Histologie                     Spongiose, exocytose                               Nécrose épidermique

 

Tests épicutanés               Positifs (lésion d’eczéma)                     Négatifs ou lésion

                                                                                                      d’irritation

                                                                                                     


Tableau 2: Batterie Standard Européenne des Allergènes

 

       1. Bichromate de Potassium (ciment)

       2. Para-phénylènediamine (PPD) (colorants foncés, teintures)

       3. Thiuram Mix (caoutchoucs)

       4. Sulfate de Néomycine (topiques médicamenteux)

       5. Chlorure de Cobalt (ciment, métaux, colorants bleus)

       6. Benzocaïne (anesthésique local)

       7. Sulfate de Nickel (bijoux fantaisies, objets métalliques)

8. Clioquinol (antiseptique, conservateur)

9. Colophane (adhésifs, vernis, peintures)

10. Parabens Mix (conservateurs)

11. N-Isopropyl-N’-Phényl Paraphénylènediamine (IPPD) (caoutchoucs noirs)

       12. Lanoline (cosmétiques, topiques médicamenteux)

       13. Mercapto Mix (caoutchoucs)

       14. Résine Epoxy (résines)

15. Baume du Pérou (cosmétiques, topiques médicamenteux)

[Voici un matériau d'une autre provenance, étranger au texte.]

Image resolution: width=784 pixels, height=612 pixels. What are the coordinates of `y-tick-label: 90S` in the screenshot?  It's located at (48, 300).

       16. Résine Paratertiaire Butylphénol Formaldéhyde (colle à chaussures)

       17. Mercaptobenzothiazole (caoutchoucs)

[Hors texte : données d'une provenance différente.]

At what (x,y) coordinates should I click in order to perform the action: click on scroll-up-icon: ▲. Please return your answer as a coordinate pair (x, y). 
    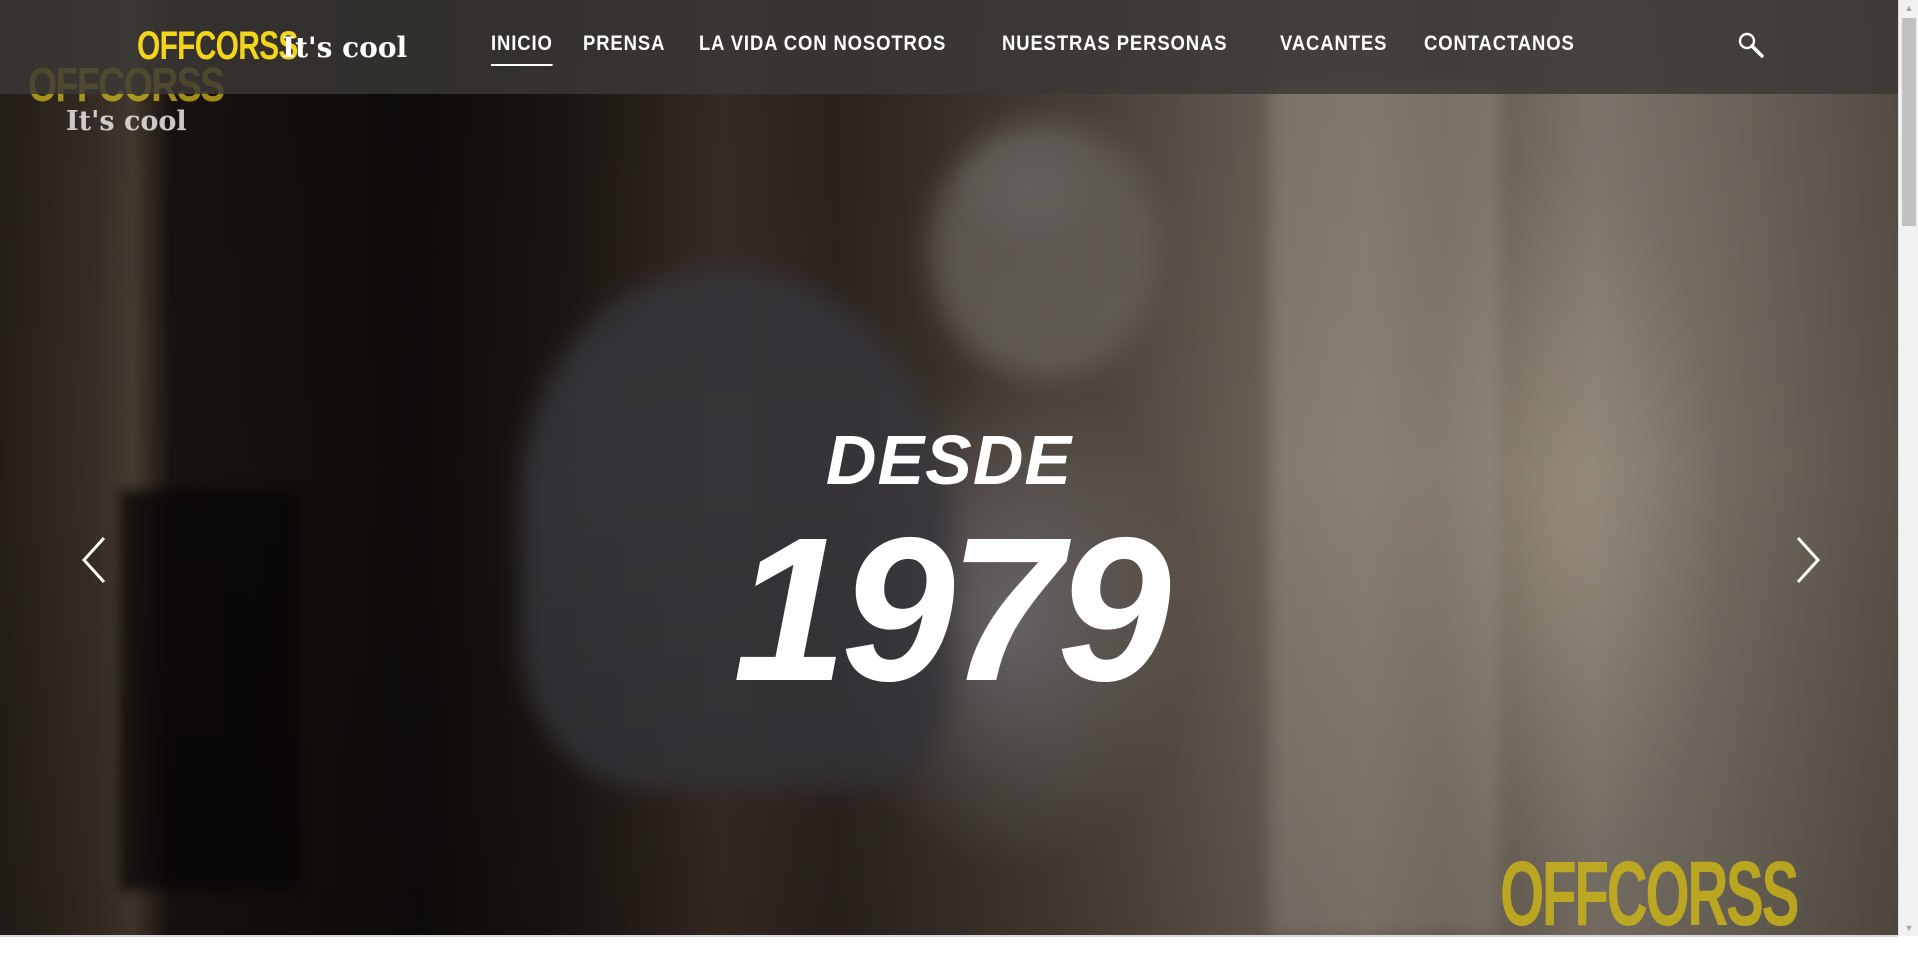
    Looking at the image, I should click on (1908, 8).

18. Formaldéhyde (conservateur)

       19. Fragrance Mix (parfums)

       20. Lactone Sesquiterpene Mix (plantes “composées”: artichauts, dahlias,

              chrysanthèmes...)

21. Quaternium 15 (conservateur)

       22. Primine (primevères)

23. Kathon CG (chlorométhyl isothiazolinone) (conservateur, cosmétiques)

       24. Budesonide

       25. Tixocortol 21-pivalate

 

 


Points-clés

       - différencier un eczéma allergique de contact d’une dermite  irritative est parfois difficile

-     Les eczémas de contact de cause professionnelle sont parmi les plus fréquentes des maladies professionnelles indemnisables.

-     L’éviction de l’allergène est une condition indispensable de la guérison

-     La réalisation des tests épicutanés doit être orientée par l’interrogatoire et l’examen clinique.

-     La pertinence de la positivité des tests épicutanés doit être discutée.

-     Les allergènes les plus fréquents sont les métaux, en particulier le nickel.

-     En cas de persistance ou d’aggravation des lésions sous traitement local par dermo-corticoides, il faut penser à une allergie de contact aux corticoïdes.

-     L’ubiquité de certains allergènes rend leur éviction difficile et rend compte de la chronicité de certains eczémas de contact.

-     L’eczéma photo-allergique de contact comporte même après éviction de l’allergène un risque de photosensibilité persistante.

-     Il faut savoir prévenir les allergies croisées.

-     Le traitement repose sur l’application de corticoïdes locaux. Il n’y a pas d’indication à une corticothérapie systémique.